What you will do:
**A)** Rewrite the paragraph beginning "Sharma is from Samai Kheda" in the article on Ramdayal Sharma as a short list that keeps its main facts.
**B)** Carry the article on Ramdayal Sharma forward with a few sentences that pick up after its final line.

Document passage:
━━━━━━━━━━━━━━━━━━━━━━━━━━━━━━
Indian Nautanki artist

Ramdayal Sharma is an Indian Nautanki artist. He is also a singer, composer and teacher. In 2022, he was awarded Padma Shri, and in 2015, the Sangeet Natak Akademi Award by the Indian Government for his contribution in Arts.

==Early life and education==
Sharma is from Samai Kheda village of Deeg in Bharatpur district. He passed his 10th education from Deeg in 1964. In 1973, he moved to Delhi.
━━━━━━━━━━━━━━━━━━━━━━━━━━━━━━
Supplied records:
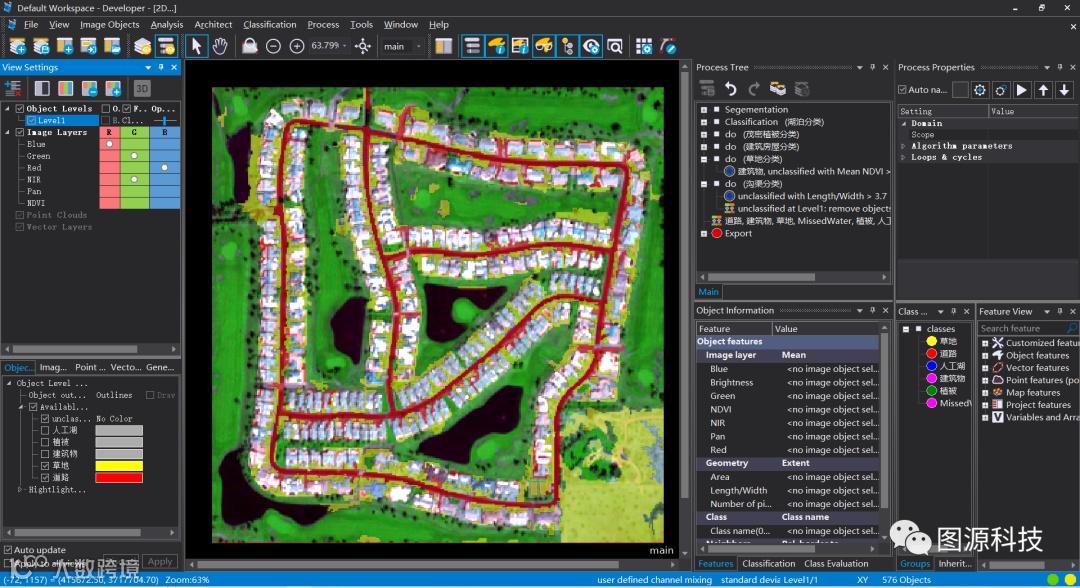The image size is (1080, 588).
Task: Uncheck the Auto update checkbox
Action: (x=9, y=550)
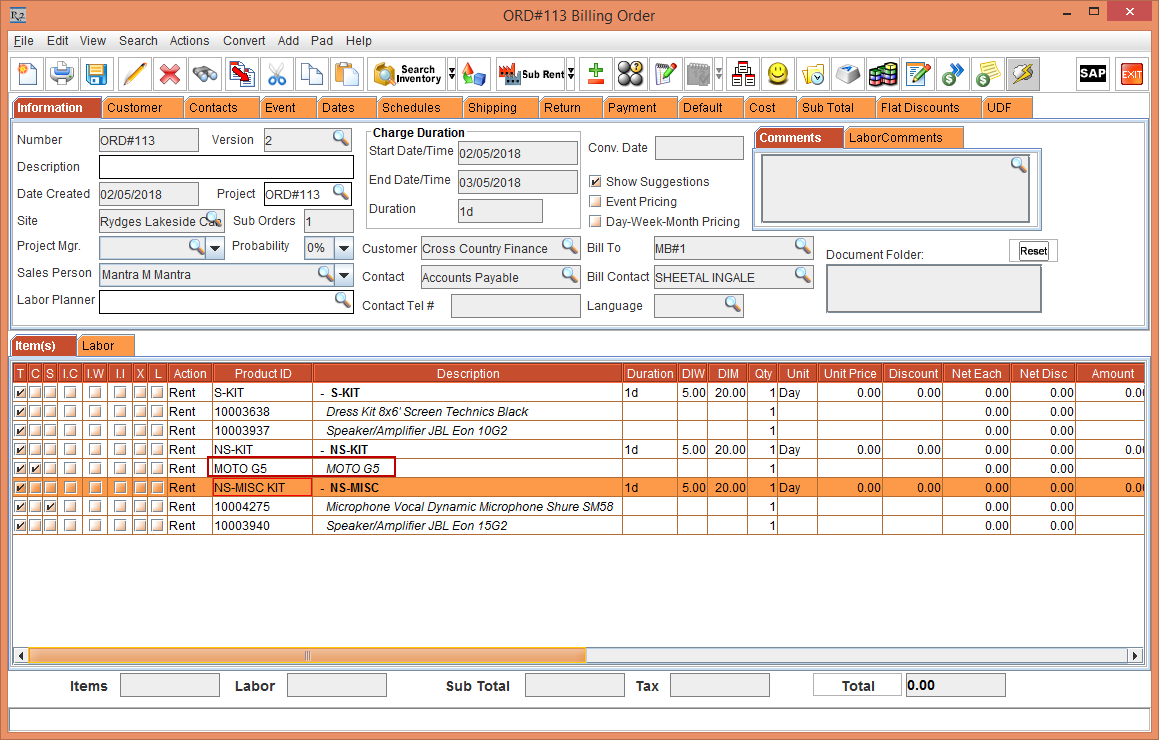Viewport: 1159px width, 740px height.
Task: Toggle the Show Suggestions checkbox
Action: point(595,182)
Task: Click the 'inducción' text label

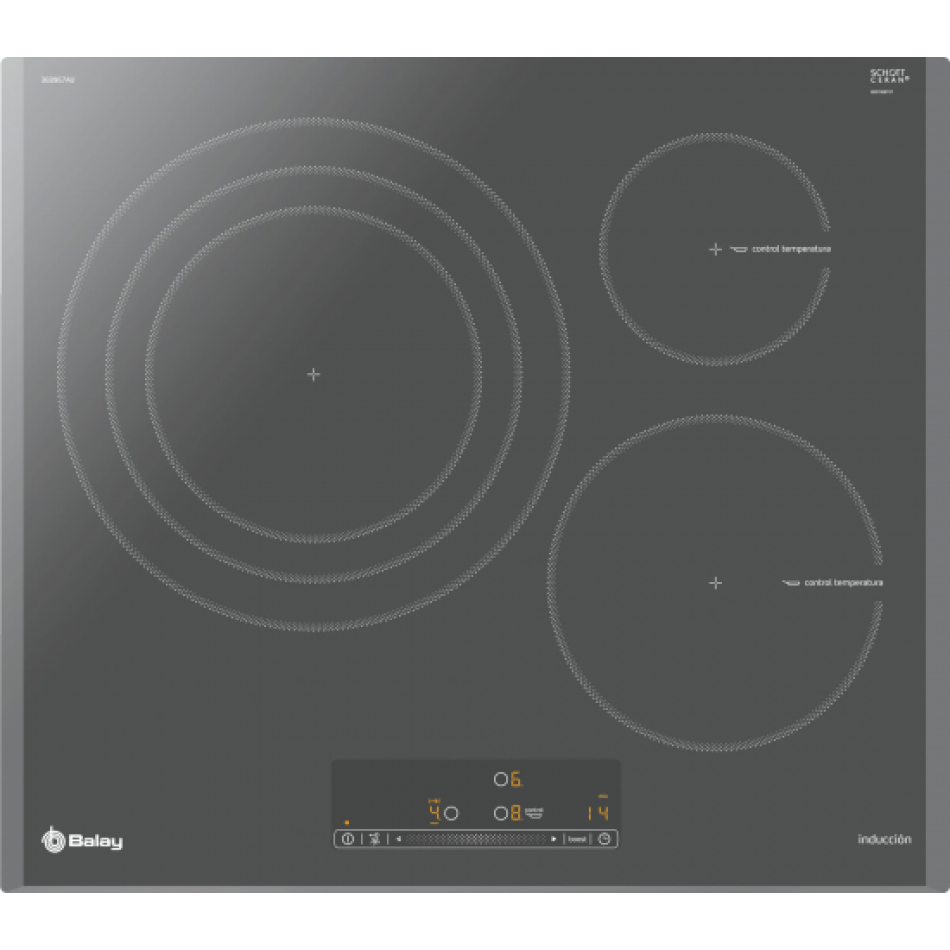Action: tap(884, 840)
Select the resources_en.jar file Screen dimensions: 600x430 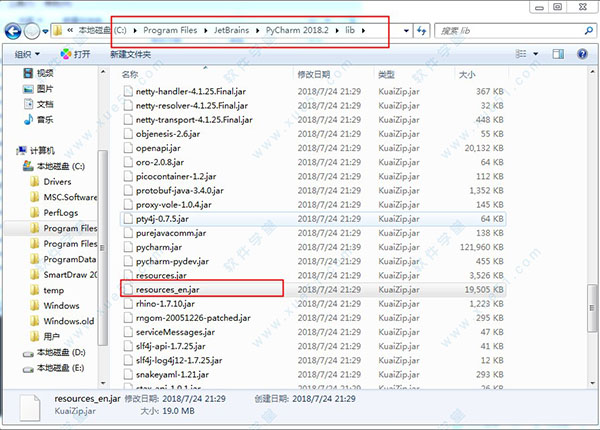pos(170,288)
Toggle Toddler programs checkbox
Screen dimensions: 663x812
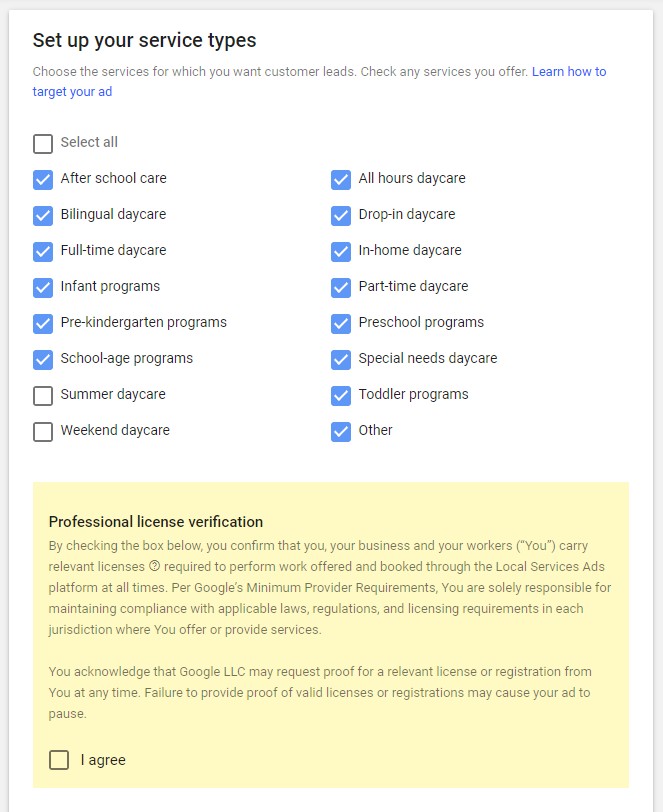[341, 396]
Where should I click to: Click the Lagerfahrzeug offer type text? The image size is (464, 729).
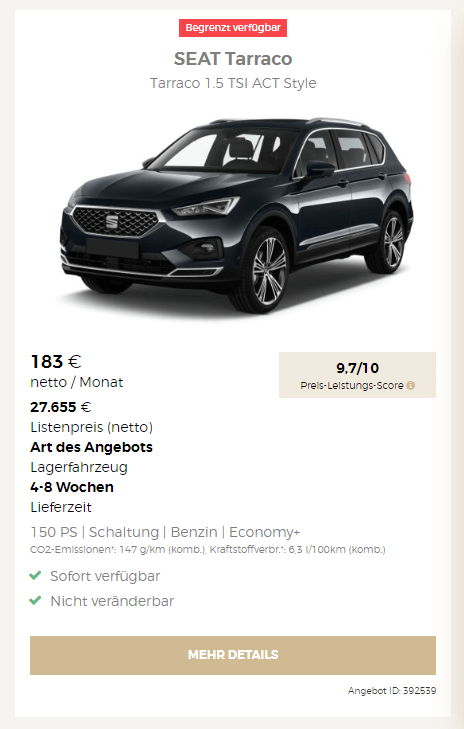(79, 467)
━━━━━━━━━━━━━━━━━━━━━━━━━━━━━━
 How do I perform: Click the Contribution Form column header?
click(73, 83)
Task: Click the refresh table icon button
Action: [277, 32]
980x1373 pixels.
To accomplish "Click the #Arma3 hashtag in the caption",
━━━━━━━━━━━━━━━━━━━━━━━━━━━━━━
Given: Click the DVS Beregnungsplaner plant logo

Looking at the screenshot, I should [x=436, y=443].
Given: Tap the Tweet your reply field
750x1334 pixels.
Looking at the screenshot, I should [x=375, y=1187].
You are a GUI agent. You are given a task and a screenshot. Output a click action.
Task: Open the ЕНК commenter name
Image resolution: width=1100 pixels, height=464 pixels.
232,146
━━━━━━━━━━━━━━━━━━━━━━━━━━━━━━
Answers for the exercise:
**A)**
- From Samai Kheda village of Deeg, Bharatpur district
- Passed 10th from Deeg in 1964
- Moved to Delhi in 1973

**B)**
==Career==
In 2003, Sharma was invited by The Indira Gandhi National Center for Arts (IGNCA) to perform at the International Symposium on Mudras. In 2004 and 2005, the India Government nominated him to the Expert committee to advise the Military of Defense on school children for Republic day parade. In 2012, he was the teacher of Nautanki in National School of Drama. He also wrote many original Nautankis such as "Sundar Katha" based on Sundar Kand of Ramcharitmanas, and "Beti Ka Byah" on the problem of dowry. He adapted "Hanuman Ki Ramayan" a Pauranic story into Nautanki. He has done untiring efforts to take our traditional culture to youngsters and students of today's generation. He has also performed at Theatre Royal London, Tara Arts UK and at many more places.